Install dependencies

Install all required packages for distributed Ray and vLLM inference:

  • Flash Attention: Optimized attention for faster inference (CUDA 12, PyTorch 2.6, A10 compatible)
  • vLLM: High-throughput LLM inference engine
  • Ray Data: Distributed data processing with LLM support (ray.data.llm API)
  • Transformers: Hugging Face model loading utilities
Python
%pip install --force-reinstall --no-cache-dir --no-deps "https://github.com/Dao-AILab/flash-attention/releases/download/v2.7.4.post1/flash_attn-2.7.4.post1+cu12torch2.6cxx11abiFALSE-cp312-cp312-linux_x86_64.whl"
%pip install "transformers<4.54.0"
%pip install "vllm==0.8.5.post1"
%pip install "ray[data]>=2.47.1" # Required for ray.data.llm API
%pip install "opentelemetry-exporter-prometheus"
%pip install "optree>=0.13.0"
%pip install hf_transfer
%pip install "numpy==1.26.4"
%restart_python

Verify package versions

Confirm that all required packages are installed with compatible versions.

Python
from packaging.version import Version

import torch
import flash_attn
import vllm
import ray
import transformers

print(f"PyTorch: {torch.__version__}")
print(f"Flash Attention: {flash_attn.__version__}")
print(f"vLLM: {vllm.__version__}")
print(f"Ray: {ray.__version__}")
print(f"Transformers: {transformers.__version__}")

assert Version(ray.__version__) >= Version("2.47.1"), "Ray version must be at least 2.47.1"
print("\n✓ All version checks passed!")


Configuration

Use widgets to configure inference parameters and optional Hugging Face authentication.

Security Note: Store your Hugging Face token in Databricks Secrets for production use. See Databricks Secrets documentation.

Python
# Widget configuration
dbutils.widgets.text("hf_secret_scope", "")
dbutils.widgets.text("hf_secret_key", "")
dbutils.widgets.text("model_name", "Qwen/Qwen3-4B-Instruct-2507")
dbutils.widgets.text("num_gpus", "5")
dbutils.widgets.text("num_prompts", "1000")

# Unity Catalog configuration for output storage
dbutils.widgets.text("uc_catalog", "main")
dbutils.widgets.text("uc_schema", "default")
dbutils.widgets.text("uc_volume", "ray_data")
dbutils.widgets.text("uc_table", "llm_inference_results")

# Retrieve widget values
HF_SECRET_SCOPE = dbutils.widgets.get("hf_secret_scope")
HF_SECRET_KEY = dbutils.widgets.get("hf_secret_key")
MODEL_NAME = dbutils.widgets.get("model_name")
NUM_GPUS = int(dbutils.widgets.get("num_gpus"))
NUM_PROMPTS = int(dbutils.widgets.get("num_prompts"))

# Unity Catalog paths
UC_CATALOG = dbutils.widgets.get("uc_catalog")
UC_SCHEMA = dbutils.widgets.get("uc_schema")
UC_VOLUME = dbutils.widgets.get("uc_volume")
UC_TABLE = dbutils.widgets.get("uc_table")

# Construct paths
UC_VOLUME_PATH = f"/Volumes/{UC_CATALOG}/{UC_SCHEMA}/{UC_VOLUME}"
UC_TABLE_NAME = f"{UC_CATALOG}.{UC_SCHEMA}.{UC_TABLE}"
PARQUET_OUTPUT_PATH = f"{UC_VOLUME_PATH}/inference_output"

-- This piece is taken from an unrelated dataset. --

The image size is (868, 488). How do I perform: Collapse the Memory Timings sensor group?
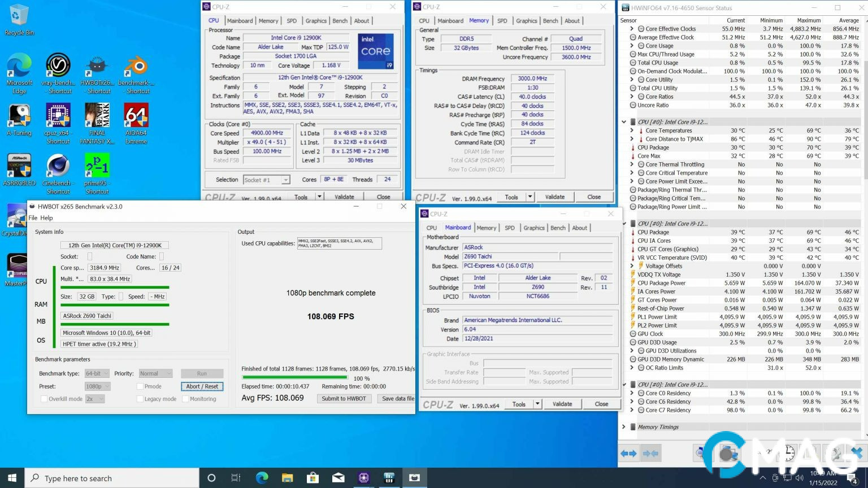[624, 427]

print(f"Model: {MODEL_NAME}")
print(f"Number of GPUs: {NUM_GPUS}")
print(f"Number of prompts: {NUM_PROMPTS}")
print(f"\nUnity Catalog Configuration:")
print(f" Volume Path: {UC_VOLUME_PATH}")
print(f" Table Name: {UC_TABLE_NAME}")
print(f" Parquet Output: {PARQUET_OUTPUT_PATH}")

Authenticate with Hugging Face (Optional)

If using gated models (like Llama), authenticate with Hugging Face.

Option 1: Use Databricks Secrets (recommended for production)

Python
hf_token = dbutils.secrets.get(scope=HF_SECRET_SCOPE, key=HF_SECRET_KEY)

Option 2: Interactive login (for development)

Python
from huggingface_hub import login

# Uncomment ONE of the following options:

# Option 1: Use Databricks Secrets (recommended)
# if HF_SECRET_SCOPE and HF_SECRET_KEY:
# hf_token = dbutils.secrets.get(scope=HF_SECRET_SCOPE, key=HF_SECRET_KEY)
# login(token=hf_token)
# print("✓ Logged in using Databricks Secrets")

# Option 2: Interactive login
login()
print("✓ Hugging Face authentication complete")


Ray cluster resource monitoring

Utility function to inspect Ray cluster resources and verify GPU allocation across nodes.

Python
import json
import ray

def print_ray_resources():
"""Print Ray cluster resources and GPU allocation per node."""
try:
cluster_resources = ray.cluster_resources()
print("Ray Cluster Resources:")
print(json.dumps(cluster_resources, indent=2))

nodes = ray.nodes()
print(f"\nDetected {len(nodes)} Ray node(s):")

for node in nodes:
node_id = node.get("NodeID", "N/A")[:8] # Truncate for readability
ip_address = node.get("NodeManagerAddress", "N/A")
resources = node.get("Resources", {})
num_gpus = int(resources.get("GPU", 0))

print(f" • Node {node_id}... | IP: {ip_address} | GPUs: {num_gpus}")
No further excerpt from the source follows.